I've always demanded a certain quality in the people I liked. I've always recognized it at once - and it's [one of the few] qualities I [truly] respect in someone. I choose my friends by it, and now I know what it is: A self-sufficient ego."
The reason it works so well is because self-sufficient friends shy away from direct help, and ask for advice. With the realization of self-sufficiency comes the consciousness of a different reality - a reality that insists on independence and helping the self, first and foremost. Friends are there for wisdom, guidance, discussion, and companionship...but at the end of the day, they've realized that everyone's ultimately responsible for solving their OWN problems. Everyone deals with their own crap, or finds a way to deal with their own crap. It works well is because people deal with their own "baggage", so other people aren't forced to.
Grade 12 onwards was a pretty big year in my life...I lost quite a number of current friends, but gained some new ones. Yet, I've never been happier. Upon realizing this, I spent a long time thinking about why that might be...and I realize that everyone had one thing in common - they were all relatively self-sufficient.

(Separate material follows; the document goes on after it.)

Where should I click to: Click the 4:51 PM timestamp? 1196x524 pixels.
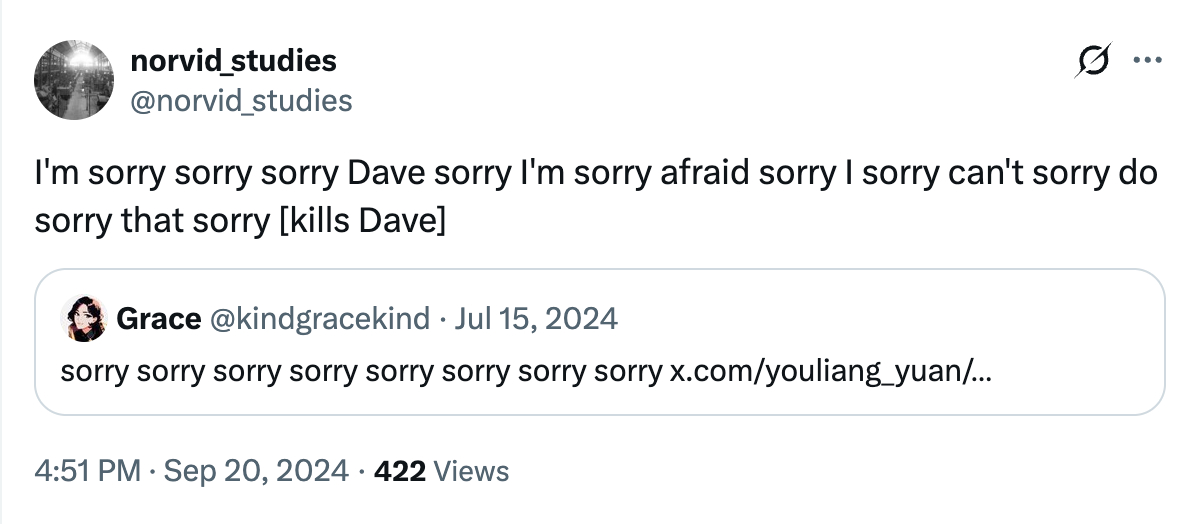pyautogui.click(x=88, y=470)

Ever since then, I've only had two criterion for picking friends: Intelligence and self-sufficiency. All it takes for an acquaintance to become a friend is intelligence, but all of my best friends are self-sufficient. As long as people have those two qualities, I frankly couldn't give a shit if they looked like Snooki with a giant cock attached to their forehead.

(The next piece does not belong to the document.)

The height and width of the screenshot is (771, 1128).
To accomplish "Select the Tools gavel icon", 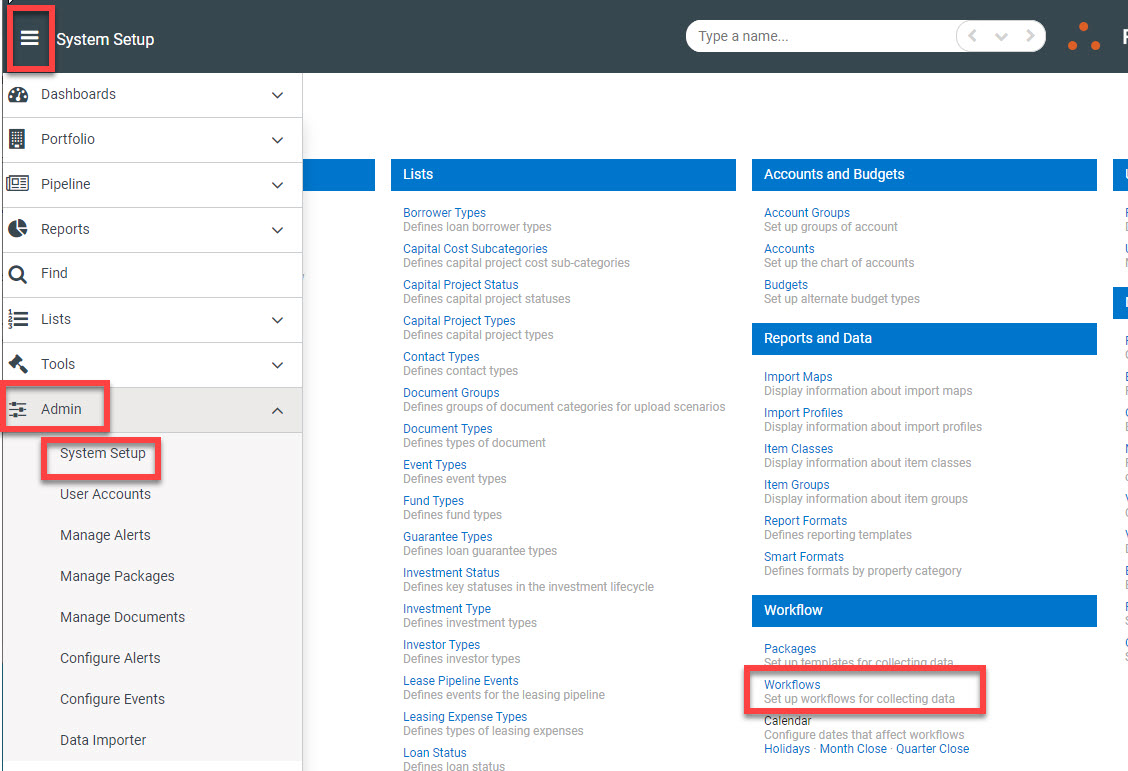I will [18, 364].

Self-sufficiency establishes a solid personal self. A self that truly doesn't care what people think of them. And it's a hard thing to do, so I've got nothing but respect for the people who have been able to make them happen, or are as close as they can get to making it happen.

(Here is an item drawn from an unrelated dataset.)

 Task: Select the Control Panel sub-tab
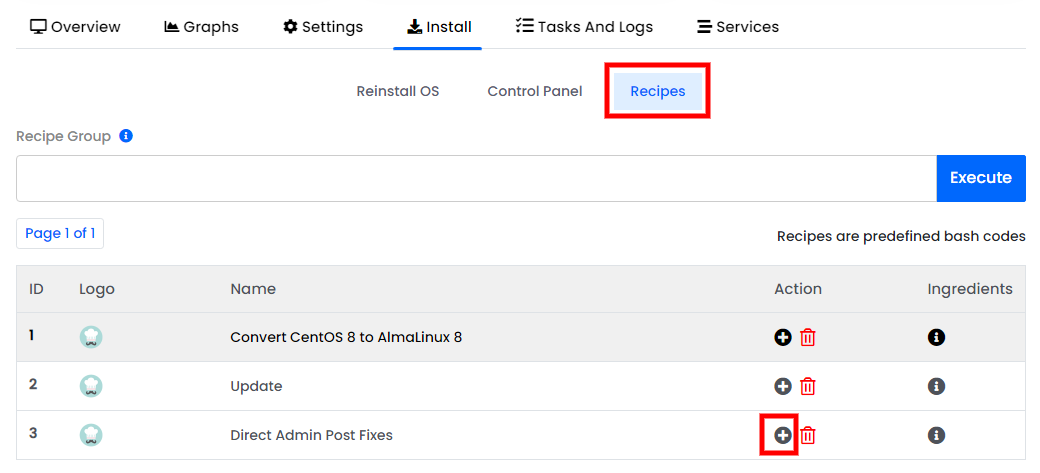click(535, 92)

Thanks to the bunch that always give me something to think about, challenge my perceptions, prove me wrong, and are constant influences in my life. I can only hope to be as close to as intelligent as some of you are, at some point in my life. I'll admit that I've been slippin' lately, and I do apologize for having small bouts of stupidity - the lack of reading (outside of university textbooks) has really taken away from my sharpness (or so I rationalize...)
So I guess this is the point where I raise my glass or tip my hat to the people that have been able to kick sessions with me and are responsible for the countless "mindfuck"s that I've received within the past 2 years. Sometimes, I do regret being so damn busy...but I don't think that I'd rather have it any other way.
Thanks, and keep doin' you.
Peace,
- knowledge
p.s. good luck to anyone dealing with mid-terms right now!
Automaticity is seriously one of the rarest things you can find nowadays.. this is slightly relevant/irrelevant but, do you have the confidence to watch a movie/eat out by yourself?
ReplyDelete-k
You mean autonomy?
ReplyDeleteAnd it's completely on-topic because that's a part of self-sufficiency, too. I remember when I was younger, I'd have to always listen to music or be on the phone when alone in public...
I've never watched a movie by myself but I have eaten out by myself (usually if I miss a meal before going to work or during work on my break - but I guess that doesn't really count). That would be a good test though
- knowledge
Autonomy works too.. they both deal with self-governance and independence.
ReplyDeleteIt was just a random thought. But if you're able to go out all by yourself, with confidence and with no shame, then that's truly admirable.
Not a lot of people our age can do that nowadays.